Ottichilo, a natural resource management expert, said each county was expected to show how many trees they had planted, to help protect the environment and enhance capturing of greenhouse gases like carbon dioxide. 

The governor said each county in arid areas was to plant 2 million trees and the others 1 million. They are to submit reports on the progress for evaluation at the conference. “We have done a lot by giving ourselves the 10 per cent tree cover target as a nation, but we need to assess the same in terms of afforestation in individual counties. In Vihiga, we are rehabilitating degraded Maragoli Hills and Kibiri forests,” said Ottichilo.

He said an initial report had shown 19 counties had planted 3 million trees, while 30 others had committed to plant 7 million trees by end of April and May. “There is need to intervene by launching a discussion, and the conference will act as a platform,” said Ottichilo.

Like many countries in sub-Saharan Africa, Kenya has been experiencing extreme weather, including floods, lake backflows and drought. “Climate is what makes us survive, and any threat to it means a threat to our very existence.
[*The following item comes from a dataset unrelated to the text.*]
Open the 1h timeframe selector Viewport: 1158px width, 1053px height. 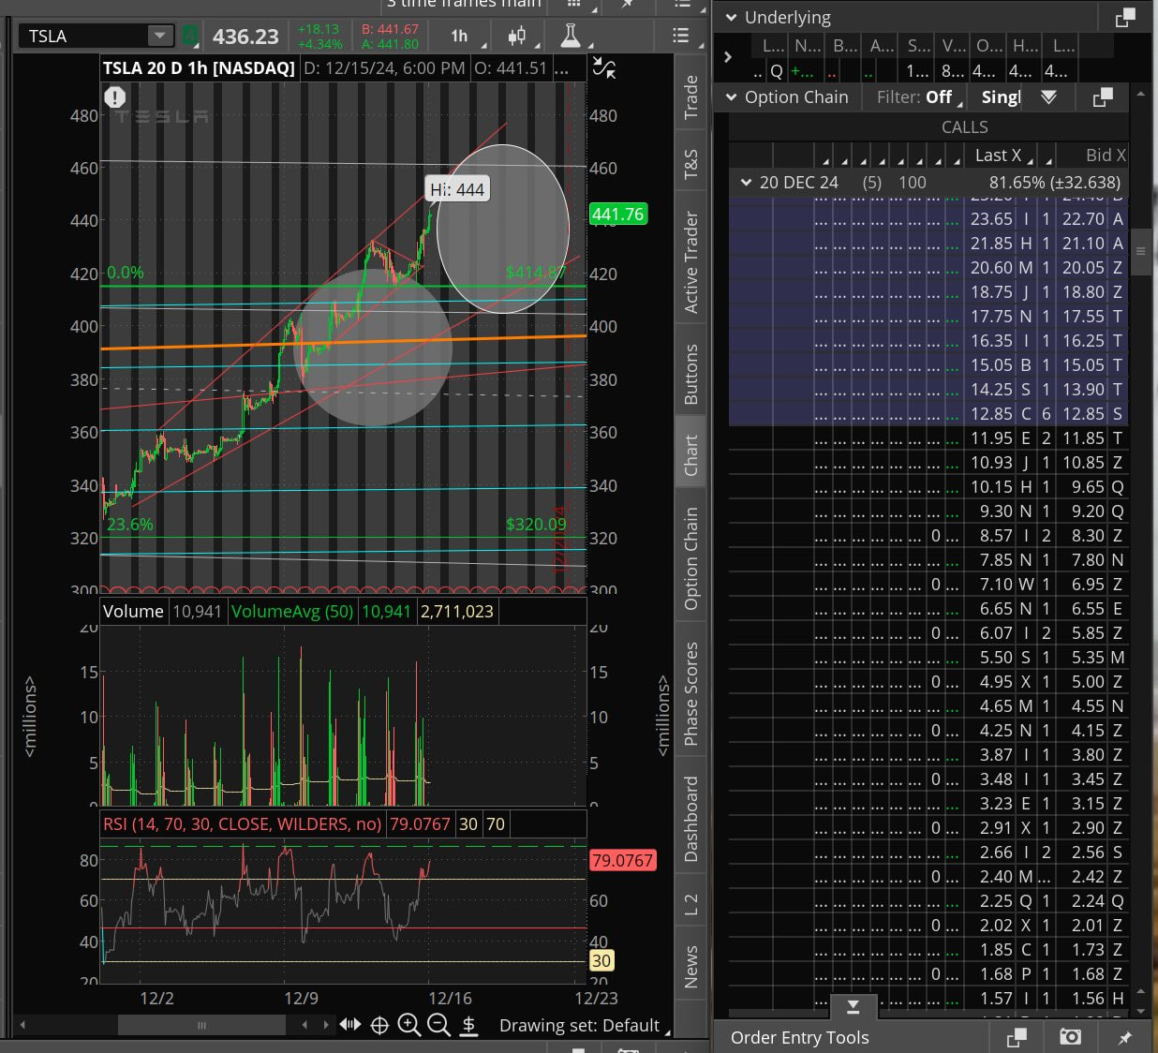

All council members unanimously agreed that we direct our energies to climate change and investment,” said Ottichilo.

He regretted that human activities such as felling of trees and industrialisation had contributed to global warming. “Greenhouse gases have acted as a coat, like a glass that is trapping the sun’s heat and stopping it from leaking back into space, and as a result, we are experiencing global warming,” he said.

Push for mitigation

The push for climate change mitigation by CoG comes as more than 2 million Kenyans in 12 arid and semi-arid counties are facing starvation.

Climate change has transformed the way people live, causing floods in the lake regions and drought in the North-Eastern area.

Ottichilo advised that countries stick to the 2015 Paris Agreement to decrease carbon emission. “We need to act faster, as scientists have set a temperature increase of 1.5°C as the safe limit for global warming. If temperature rise goes higher, changes to the natural environment will probably transform our way of life,” said Ottichilo.

According to the governor, the CoG is pushing to have corporations and industries embrace sustainable energy solutions like green energy.

“We need to go green, and Vihiga has taken that route already. We have the Vihiga Water Cluster project, where we have adopted the use of solar energy in pumping water from the rivers instead of using electric power,” he said.